[TML] New 3d computer simulation design
Jerry W Barrington
jursamaj at yahoo.com
Thu Dec 6 01:56:32 MST 2007
On 12/5/07 8:32 PM, Bruce Johnson wrote:
> Many biological molecules have 'handedness', ie: they exist in non-
> superimposable mirror copies. In many cases one stereoisomer has the
> desired or 'good' effect, and the other is either does not work or
> has deleterious effects.
When I 1st heard about chirality, I thought that we'd end up with planets
having each amino acid, etc, independently random on left or right. Then
somebody pointed to some research that chemistry would likely make almost
all biological compound either left or right, the same way across the whole
biology of the planet. Some exceptions, of course. This would basically
produce 2 biology's in the universe, left and right, not even partially
compatible If they are independent, there would be 2^(number of basic
compounds) [ = several to hundreds]. Leonard was talking about 4 or so.
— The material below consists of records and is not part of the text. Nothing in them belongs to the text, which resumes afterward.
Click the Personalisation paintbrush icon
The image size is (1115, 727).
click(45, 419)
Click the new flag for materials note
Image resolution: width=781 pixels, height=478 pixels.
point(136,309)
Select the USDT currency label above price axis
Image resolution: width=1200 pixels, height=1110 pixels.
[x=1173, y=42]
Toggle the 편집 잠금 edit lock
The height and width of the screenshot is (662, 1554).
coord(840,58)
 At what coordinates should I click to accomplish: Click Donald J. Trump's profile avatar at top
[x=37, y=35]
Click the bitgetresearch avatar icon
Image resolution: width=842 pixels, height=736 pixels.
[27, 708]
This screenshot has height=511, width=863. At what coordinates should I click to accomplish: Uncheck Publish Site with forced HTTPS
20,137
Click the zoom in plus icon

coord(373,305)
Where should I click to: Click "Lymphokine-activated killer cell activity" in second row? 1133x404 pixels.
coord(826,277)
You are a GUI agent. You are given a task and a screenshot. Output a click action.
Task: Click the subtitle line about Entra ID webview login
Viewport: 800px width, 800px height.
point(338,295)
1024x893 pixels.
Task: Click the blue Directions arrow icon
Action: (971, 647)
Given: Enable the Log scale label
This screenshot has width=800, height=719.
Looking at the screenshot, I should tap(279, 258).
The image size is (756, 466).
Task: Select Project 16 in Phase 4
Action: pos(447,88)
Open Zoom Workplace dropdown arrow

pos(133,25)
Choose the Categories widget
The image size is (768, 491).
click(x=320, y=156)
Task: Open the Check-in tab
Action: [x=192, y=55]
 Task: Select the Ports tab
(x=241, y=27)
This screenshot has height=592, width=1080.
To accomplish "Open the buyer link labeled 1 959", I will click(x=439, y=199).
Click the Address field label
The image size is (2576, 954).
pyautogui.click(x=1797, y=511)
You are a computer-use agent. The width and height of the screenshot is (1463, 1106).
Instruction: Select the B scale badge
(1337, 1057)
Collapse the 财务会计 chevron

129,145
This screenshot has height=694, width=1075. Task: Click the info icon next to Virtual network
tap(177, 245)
On 12/5/07 8:32 PM, Leonard Erickson wrote:
>> Furthermore, it was apparent that while life could crop up under the
>> oddest conditions, only a certain number of types turned up. So far in
>> all the planets surveyed only four different biologies had been found.
>> Two of those, human and Adar, were "green" biologies. That is, both used
>> something that looked more or less like chlorophyll as a basic energy
>> gathering system. One was "blue" and the last was "red."
>
>> Given that over forty planets had been found with some sort of life,
>> there should, by straight evolutionary principles, have been forty
>> different biologies. Instead there were four. Chloro A, Chloro B,
>> Blue and Red.
Well, chlorophyll a is the most common on earth, but there are at least 5
chlorophyll variants in use. Green plants also uses at least 4 other
compounds, including orange, yellow, brown, etc, plus more for things
besides green plants. If they bulk of the organism is composed of
compatible amino acids and such, the exact photosynthesizing compound seem
pretty irrelevant.
As for life using amino acids and proteins completely unlike on Earth,
incredibly improbable. Amino acids have "the general formula H2NCHRCOOH,
where R is an organic substituent." If amino acids form at all, the
available chemistry must be substantially the same as here, so the radicals
will form similarly. That means you may end up with different proportions,
but the common amino acids here would be there too.
For example, the simplest amino acid has just a hydrogen atom as R
(glycine). Now you know you have hydrogen available, it's there in the rest
of the acid. So that one would *have* to be available. Same logic applies
to several of the 20 aminos encoded by DNA.
When the character said the bugs don't use DNA, I wonder if he was being
specific, or meant any DNA analogue.